▶ **WHAT THE EXERCISE ASKS**:
Word for word, write out the entries that follow, omitting all pictures.

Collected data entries
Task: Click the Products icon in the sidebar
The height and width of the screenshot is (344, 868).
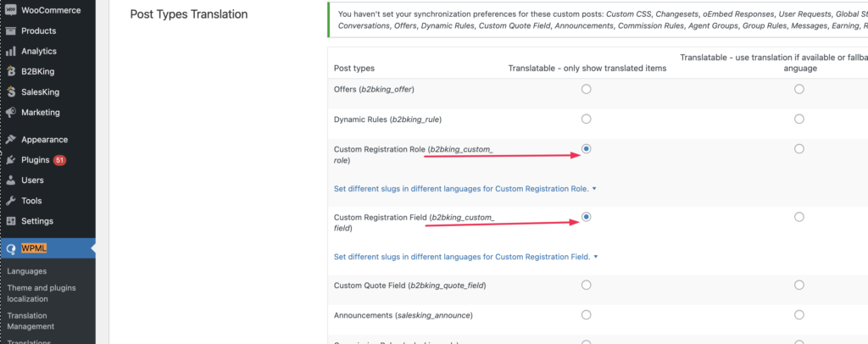Action: [x=10, y=31]
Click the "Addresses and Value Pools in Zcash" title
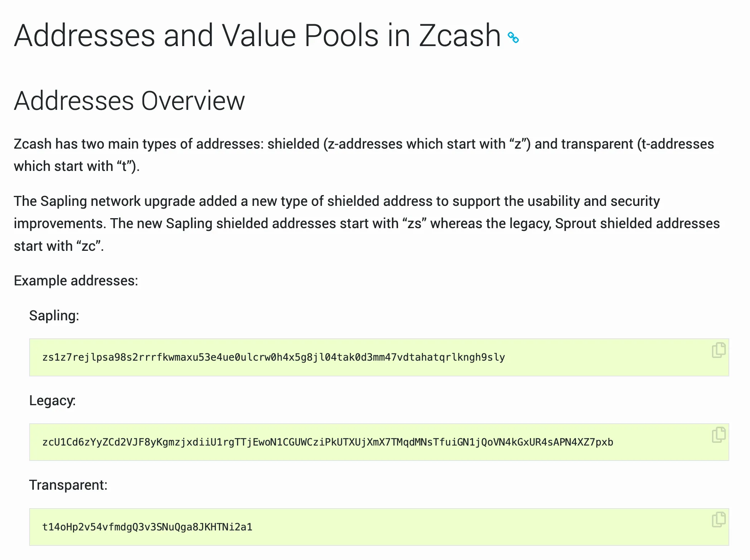The image size is (750, 560). [x=257, y=36]
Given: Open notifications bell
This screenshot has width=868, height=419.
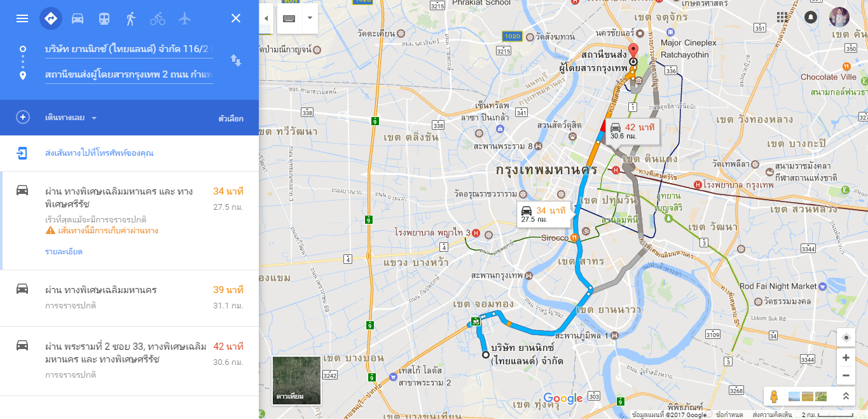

▶ **SOLUTION**:
Task: Click the Products icon in the sidebar
The height and width of the screenshot is (344, 868).
Action: [x=10, y=31]
Click the "Addresses and Value Pools in Zcash" title
The image size is (750, 560). [x=257, y=36]
Given: Open notifications bell
This screenshot has width=868, height=419.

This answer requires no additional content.